**TEXT:**
* BEGIN *

Mr. Uday Ved (Tax Leader, KNAV) and Ms. Wrutuja Soni (Senior Manager) provide valuable insights on the aforesaid insertion while outlining pertinent questions / issues that arise from the draft Section 44BBD, from the point of view of both taxpayers and consultants. The authors inter alia highlight that, while Section 44BB specifically excludes Section 115A, there is no such exclusion in draft of Section 44BBD, which implies that even if the nature of receipts is fees for technical services or royalty, the presumptive taxation u/s 44BBD should still be applicable. Finally, they conclude by remarking that, “The Ministry of Finance / Central Board of Direct Tax may issue a clarification on the above issues to ensure that the section is effectively beneficial.”

“Presumptive Taxation for Non-Residents u/s 44BBD - Advantages vs. Drawbacks”

* END *

**STATED PROBLEM:** In one to three sentences, explain why the authors of the text on presumptive taxation under Section 44BBD conclude that it should still apply when receipts are fees for technical services or royalty.

**INFORMATION PROVIDED:**
* BEGIN *

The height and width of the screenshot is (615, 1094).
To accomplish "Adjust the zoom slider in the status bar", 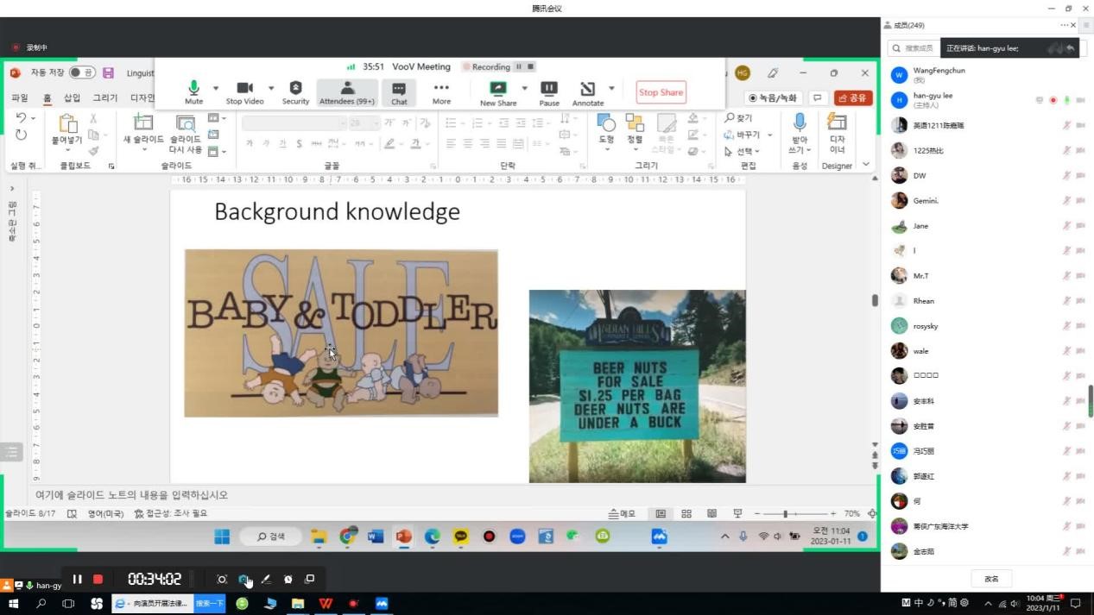I will tap(785, 514).
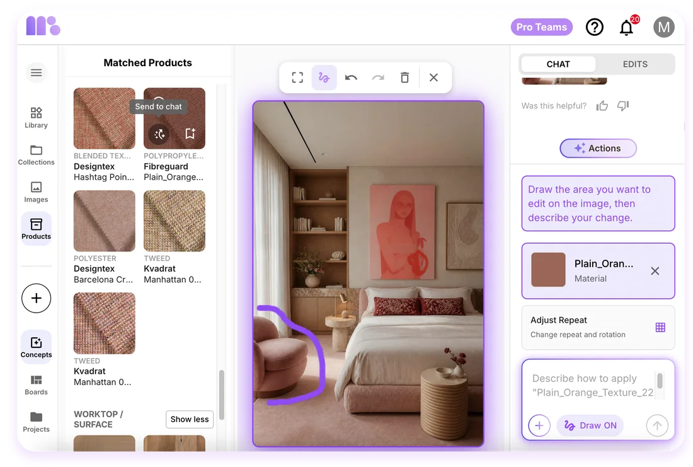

* END *

**RESULT OF THIS TASK:** Section 44BB specifically excludes Section 115A, but the draft of Section 44BBD contains no such exclusion. The authors take this absence to imply that presumptive taxation under Section 44BBD should still apply even if the receipts are fees for technical services or royalty.